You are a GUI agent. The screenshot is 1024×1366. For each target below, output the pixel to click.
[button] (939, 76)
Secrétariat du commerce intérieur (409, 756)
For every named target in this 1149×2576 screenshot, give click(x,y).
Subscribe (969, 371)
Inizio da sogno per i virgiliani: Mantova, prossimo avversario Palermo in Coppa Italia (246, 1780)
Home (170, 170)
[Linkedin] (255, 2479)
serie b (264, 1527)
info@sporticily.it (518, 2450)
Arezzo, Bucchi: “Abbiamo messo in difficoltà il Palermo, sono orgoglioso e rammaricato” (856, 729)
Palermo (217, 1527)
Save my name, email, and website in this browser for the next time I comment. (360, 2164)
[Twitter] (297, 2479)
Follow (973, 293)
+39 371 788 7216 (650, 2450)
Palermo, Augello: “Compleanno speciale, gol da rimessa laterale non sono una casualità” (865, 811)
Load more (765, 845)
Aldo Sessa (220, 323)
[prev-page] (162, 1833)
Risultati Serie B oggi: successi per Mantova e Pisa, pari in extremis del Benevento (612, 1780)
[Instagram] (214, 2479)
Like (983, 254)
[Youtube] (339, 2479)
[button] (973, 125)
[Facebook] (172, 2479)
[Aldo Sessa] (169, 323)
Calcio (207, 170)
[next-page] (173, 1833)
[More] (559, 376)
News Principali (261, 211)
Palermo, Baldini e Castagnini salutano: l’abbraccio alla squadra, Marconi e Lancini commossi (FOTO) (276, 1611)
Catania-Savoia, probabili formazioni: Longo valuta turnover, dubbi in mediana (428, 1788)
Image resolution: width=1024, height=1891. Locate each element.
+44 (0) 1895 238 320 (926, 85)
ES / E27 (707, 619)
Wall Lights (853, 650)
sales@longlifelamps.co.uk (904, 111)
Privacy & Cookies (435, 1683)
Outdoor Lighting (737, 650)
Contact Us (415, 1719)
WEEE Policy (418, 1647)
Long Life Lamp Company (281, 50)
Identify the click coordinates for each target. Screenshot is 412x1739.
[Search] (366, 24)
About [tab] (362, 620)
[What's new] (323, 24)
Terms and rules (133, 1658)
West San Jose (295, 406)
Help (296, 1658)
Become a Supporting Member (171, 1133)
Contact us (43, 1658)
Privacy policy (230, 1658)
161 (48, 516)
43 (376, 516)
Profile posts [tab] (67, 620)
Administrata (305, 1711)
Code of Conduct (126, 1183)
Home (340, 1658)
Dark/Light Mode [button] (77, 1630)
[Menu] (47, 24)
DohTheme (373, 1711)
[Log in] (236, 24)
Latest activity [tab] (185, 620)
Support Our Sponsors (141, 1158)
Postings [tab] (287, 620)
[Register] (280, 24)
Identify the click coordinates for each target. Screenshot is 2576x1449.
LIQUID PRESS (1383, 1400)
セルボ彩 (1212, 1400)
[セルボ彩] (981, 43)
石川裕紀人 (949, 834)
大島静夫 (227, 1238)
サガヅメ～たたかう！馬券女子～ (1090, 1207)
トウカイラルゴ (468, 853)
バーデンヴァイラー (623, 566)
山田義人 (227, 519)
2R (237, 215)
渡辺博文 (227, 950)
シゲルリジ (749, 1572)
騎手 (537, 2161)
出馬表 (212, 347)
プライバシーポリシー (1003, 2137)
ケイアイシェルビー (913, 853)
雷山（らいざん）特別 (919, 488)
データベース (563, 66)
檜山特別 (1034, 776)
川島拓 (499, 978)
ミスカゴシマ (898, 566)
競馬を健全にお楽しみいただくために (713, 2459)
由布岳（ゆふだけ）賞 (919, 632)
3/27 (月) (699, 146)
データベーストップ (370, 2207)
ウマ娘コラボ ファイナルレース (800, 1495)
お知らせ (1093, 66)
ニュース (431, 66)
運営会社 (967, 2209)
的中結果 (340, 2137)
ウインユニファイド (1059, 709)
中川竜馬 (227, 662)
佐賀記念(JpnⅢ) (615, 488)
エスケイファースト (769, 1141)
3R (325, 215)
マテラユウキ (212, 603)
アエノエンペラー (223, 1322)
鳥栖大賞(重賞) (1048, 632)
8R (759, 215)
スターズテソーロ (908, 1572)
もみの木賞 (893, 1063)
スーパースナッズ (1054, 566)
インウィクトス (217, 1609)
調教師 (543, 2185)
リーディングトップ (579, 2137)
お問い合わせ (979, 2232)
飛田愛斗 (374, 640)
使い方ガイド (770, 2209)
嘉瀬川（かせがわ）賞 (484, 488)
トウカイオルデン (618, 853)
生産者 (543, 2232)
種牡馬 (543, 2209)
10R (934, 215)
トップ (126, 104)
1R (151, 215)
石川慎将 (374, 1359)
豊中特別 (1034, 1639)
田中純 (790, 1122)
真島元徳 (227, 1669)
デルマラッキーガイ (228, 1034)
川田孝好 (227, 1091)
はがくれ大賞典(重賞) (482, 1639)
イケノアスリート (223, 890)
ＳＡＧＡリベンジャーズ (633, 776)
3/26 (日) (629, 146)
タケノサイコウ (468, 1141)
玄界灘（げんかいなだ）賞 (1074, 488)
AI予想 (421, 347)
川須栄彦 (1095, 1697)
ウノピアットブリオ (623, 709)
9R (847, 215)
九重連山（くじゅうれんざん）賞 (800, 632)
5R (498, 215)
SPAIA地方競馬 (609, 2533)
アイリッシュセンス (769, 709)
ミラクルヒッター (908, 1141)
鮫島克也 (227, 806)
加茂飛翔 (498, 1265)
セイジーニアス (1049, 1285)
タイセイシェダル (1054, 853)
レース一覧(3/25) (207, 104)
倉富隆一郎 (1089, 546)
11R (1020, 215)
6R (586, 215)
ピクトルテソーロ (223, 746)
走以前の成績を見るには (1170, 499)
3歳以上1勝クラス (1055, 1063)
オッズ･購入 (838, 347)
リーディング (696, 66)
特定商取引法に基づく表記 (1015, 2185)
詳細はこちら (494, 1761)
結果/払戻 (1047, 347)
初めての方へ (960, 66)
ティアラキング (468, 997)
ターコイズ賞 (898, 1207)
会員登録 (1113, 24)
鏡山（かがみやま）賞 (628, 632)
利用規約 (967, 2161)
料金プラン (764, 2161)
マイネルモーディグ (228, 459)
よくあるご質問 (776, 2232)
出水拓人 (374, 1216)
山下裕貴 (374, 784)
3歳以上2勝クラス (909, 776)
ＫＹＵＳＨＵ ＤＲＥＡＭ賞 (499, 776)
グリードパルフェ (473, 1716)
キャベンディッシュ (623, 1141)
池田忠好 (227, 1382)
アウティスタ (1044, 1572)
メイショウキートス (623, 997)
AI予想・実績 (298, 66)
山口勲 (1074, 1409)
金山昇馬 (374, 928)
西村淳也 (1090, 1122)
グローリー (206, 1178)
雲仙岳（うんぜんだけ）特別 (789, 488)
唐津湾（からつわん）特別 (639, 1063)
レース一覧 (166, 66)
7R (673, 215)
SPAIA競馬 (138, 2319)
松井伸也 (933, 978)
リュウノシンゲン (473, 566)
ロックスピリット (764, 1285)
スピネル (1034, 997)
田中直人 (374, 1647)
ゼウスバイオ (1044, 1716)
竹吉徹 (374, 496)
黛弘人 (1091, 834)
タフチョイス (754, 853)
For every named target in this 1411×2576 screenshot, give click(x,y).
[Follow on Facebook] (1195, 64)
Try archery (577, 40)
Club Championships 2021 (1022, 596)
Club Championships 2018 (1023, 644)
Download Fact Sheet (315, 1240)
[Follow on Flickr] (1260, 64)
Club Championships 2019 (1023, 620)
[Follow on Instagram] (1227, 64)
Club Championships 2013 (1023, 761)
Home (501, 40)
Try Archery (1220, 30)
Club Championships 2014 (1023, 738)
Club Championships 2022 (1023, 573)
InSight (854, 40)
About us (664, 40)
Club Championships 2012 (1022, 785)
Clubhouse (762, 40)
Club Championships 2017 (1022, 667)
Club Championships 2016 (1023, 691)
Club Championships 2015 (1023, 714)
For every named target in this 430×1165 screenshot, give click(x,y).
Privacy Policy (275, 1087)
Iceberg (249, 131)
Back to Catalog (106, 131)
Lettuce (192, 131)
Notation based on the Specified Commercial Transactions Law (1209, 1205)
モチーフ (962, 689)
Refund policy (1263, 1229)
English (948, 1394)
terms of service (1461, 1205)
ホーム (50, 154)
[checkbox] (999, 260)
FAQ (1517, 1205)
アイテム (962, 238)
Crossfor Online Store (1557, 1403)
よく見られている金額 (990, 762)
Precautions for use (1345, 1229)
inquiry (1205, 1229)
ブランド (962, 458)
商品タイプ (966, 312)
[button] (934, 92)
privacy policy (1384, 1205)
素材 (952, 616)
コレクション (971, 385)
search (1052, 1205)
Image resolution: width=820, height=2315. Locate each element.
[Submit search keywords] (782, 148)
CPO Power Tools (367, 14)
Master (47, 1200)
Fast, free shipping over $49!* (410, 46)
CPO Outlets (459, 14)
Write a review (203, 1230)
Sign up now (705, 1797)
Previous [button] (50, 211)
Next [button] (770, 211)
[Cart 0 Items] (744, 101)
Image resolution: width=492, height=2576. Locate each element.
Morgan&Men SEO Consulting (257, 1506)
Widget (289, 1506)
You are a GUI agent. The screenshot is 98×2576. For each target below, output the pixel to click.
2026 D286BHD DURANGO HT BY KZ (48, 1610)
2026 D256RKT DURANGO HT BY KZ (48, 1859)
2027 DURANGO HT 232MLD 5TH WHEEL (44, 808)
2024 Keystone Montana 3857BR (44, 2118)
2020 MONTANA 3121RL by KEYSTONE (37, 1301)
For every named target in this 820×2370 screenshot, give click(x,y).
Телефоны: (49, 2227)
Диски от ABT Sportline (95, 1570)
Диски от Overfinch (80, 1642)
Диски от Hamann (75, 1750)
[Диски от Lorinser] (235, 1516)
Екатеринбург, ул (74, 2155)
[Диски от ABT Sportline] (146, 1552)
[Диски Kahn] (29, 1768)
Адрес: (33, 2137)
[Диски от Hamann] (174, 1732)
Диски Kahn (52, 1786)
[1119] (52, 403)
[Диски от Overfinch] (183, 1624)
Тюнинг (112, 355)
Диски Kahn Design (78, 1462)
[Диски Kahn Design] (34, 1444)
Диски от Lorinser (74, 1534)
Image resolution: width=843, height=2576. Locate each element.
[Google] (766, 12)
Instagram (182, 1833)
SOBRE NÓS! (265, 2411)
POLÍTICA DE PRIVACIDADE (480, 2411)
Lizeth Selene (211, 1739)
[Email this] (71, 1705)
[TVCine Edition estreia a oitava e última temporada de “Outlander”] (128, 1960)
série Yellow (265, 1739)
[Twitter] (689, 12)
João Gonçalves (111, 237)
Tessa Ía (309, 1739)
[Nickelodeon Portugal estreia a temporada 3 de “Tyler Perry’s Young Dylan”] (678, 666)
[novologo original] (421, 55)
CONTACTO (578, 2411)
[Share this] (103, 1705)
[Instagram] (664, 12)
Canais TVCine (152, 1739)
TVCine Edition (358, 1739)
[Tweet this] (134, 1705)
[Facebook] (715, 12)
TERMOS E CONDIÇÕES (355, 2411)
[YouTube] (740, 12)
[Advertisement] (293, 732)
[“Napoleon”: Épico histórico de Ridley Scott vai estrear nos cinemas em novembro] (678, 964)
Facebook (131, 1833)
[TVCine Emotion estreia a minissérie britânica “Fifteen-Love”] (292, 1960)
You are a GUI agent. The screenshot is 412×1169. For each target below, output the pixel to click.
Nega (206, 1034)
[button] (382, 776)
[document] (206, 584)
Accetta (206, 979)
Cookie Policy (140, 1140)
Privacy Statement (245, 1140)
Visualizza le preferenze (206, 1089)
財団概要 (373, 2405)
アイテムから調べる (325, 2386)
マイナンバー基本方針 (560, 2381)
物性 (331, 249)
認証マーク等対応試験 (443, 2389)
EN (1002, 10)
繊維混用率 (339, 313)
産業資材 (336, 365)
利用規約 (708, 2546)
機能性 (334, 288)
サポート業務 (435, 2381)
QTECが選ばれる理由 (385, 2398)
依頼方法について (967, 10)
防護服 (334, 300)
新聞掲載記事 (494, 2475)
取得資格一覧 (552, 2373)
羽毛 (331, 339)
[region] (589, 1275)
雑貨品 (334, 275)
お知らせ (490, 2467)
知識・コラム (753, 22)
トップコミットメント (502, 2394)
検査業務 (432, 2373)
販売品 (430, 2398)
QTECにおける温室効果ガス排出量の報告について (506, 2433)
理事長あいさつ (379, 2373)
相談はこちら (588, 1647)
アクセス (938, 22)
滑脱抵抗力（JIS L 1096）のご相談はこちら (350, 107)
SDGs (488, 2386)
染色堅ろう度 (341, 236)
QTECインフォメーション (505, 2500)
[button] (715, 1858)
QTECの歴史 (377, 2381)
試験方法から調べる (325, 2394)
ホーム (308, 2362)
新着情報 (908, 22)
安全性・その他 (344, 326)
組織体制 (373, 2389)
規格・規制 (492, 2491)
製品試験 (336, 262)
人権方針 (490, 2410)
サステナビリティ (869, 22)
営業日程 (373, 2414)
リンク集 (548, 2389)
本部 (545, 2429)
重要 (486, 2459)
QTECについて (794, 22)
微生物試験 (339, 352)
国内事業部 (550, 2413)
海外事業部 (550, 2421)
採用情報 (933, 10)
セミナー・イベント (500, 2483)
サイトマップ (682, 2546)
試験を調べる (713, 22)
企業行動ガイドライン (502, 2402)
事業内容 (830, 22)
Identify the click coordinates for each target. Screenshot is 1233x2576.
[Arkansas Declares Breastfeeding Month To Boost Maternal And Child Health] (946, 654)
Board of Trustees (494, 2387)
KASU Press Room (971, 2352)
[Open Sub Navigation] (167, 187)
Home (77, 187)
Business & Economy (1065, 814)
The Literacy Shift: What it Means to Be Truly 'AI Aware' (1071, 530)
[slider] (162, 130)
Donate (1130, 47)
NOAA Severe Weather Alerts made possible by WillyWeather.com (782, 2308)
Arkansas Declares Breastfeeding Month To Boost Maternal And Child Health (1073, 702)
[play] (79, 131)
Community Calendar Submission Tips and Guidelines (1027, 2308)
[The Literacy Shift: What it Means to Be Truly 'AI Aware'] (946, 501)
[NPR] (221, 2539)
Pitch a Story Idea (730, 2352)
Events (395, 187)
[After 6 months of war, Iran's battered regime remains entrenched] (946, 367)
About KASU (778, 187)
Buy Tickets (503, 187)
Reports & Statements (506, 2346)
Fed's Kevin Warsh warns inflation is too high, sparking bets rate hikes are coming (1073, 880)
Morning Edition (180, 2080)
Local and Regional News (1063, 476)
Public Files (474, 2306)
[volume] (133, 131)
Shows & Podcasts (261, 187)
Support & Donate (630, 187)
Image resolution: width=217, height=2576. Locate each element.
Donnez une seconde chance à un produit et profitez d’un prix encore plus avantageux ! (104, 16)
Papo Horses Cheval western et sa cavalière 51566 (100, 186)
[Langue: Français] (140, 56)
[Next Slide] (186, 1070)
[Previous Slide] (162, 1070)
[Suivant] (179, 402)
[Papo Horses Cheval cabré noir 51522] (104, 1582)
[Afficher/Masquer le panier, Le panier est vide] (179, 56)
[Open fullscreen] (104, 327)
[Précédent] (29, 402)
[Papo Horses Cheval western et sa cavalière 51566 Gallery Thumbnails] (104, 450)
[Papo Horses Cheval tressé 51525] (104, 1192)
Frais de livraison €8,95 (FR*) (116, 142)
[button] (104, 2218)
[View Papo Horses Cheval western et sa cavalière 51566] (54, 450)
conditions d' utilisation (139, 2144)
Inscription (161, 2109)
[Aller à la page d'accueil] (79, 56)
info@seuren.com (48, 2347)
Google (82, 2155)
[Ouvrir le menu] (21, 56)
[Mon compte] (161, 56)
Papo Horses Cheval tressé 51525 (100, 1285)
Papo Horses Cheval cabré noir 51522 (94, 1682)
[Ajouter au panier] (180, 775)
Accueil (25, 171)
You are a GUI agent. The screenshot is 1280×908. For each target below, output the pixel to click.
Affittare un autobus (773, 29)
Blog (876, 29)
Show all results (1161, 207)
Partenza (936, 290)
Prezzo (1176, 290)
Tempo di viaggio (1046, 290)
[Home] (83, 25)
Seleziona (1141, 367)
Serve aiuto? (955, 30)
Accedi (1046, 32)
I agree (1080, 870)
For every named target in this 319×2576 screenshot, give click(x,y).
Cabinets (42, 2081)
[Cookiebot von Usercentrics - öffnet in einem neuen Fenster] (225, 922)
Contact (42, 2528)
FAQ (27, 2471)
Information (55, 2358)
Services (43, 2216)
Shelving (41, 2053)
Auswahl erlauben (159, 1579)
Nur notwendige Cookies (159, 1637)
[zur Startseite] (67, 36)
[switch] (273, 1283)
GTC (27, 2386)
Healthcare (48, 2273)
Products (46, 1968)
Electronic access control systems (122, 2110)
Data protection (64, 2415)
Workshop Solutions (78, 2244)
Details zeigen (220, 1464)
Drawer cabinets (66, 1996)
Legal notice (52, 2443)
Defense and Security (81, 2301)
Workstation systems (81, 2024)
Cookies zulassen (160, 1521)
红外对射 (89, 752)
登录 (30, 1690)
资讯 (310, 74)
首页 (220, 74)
---------------
Retype, exactly and in full, the lines above from the one containing "ウマ娘コラボ ファイナルレース (800, 1495)" through the one containing "SPAIA地方競馬 (609, 2533)".

ウマ娘コラボ ファイナルレース (800, 1495)
お知らせ (1093, 66)
ニュース (431, 66)
運営会社 (967, 2209)
的中結果 (340, 2137)
ウインユニファイド (1059, 709)
中川竜馬 (227, 662)
佐賀記念(JpnⅢ) (615, 488)
エスケイファースト (769, 1141)
3R (325, 215)
マテラユウキ (212, 603)
アエノエンペラー (223, 1322)
鳥栖大賞(重賞) (1048, 632)
8R (759, 215)
スターズテソーロ (908, 1572)
もみの木賞 (893, 1063)
スーパースナッズ (1054, 566)
インウィクトス (217, 1609)
調教師 (543, 2185)
リーディングトップ (579, 2137)
お問い合わせ (979, 2232)
飛田愛斗 (374, 640)
使い方ガイド (770, 2209)
嘉瀬川（かせがわ）賞 (484, 488)
トウカイオルデン (618, 853)
生産者 (543, 2232)
種牡馬 (543, 2209)
10R (934, 215)
トップ (126, 104)
1R (151, 215)
石川慎将 (374, 1359)
豊中特別 (1034, 1639)
田中純 (790, 1122)
真島元徳 (227, 1669)
デルマラッキーガイ (228, 1034)
川田孝好 (227, 1091)
はがくれ大賞典(重賞) (482, 1639)
イケノアスリート (223, 890)
ＳＡＧＡリベンジャーズ (633, 776)
3/26 (日) (629, 146)
タケノサイコウ (468, 1141)
玄界灘（げんかいなだ）賞 (1074, 488)
AI予想 (421, 347)
川須栄彦 (1095, 1697)
ウノピアットブリオ (623, 709)
9R (847, 215)
九重連山（くじゅうれんざん）賞 (800, 632)
5R (498, 215)
SPAIA地方競馬 (609, 2533)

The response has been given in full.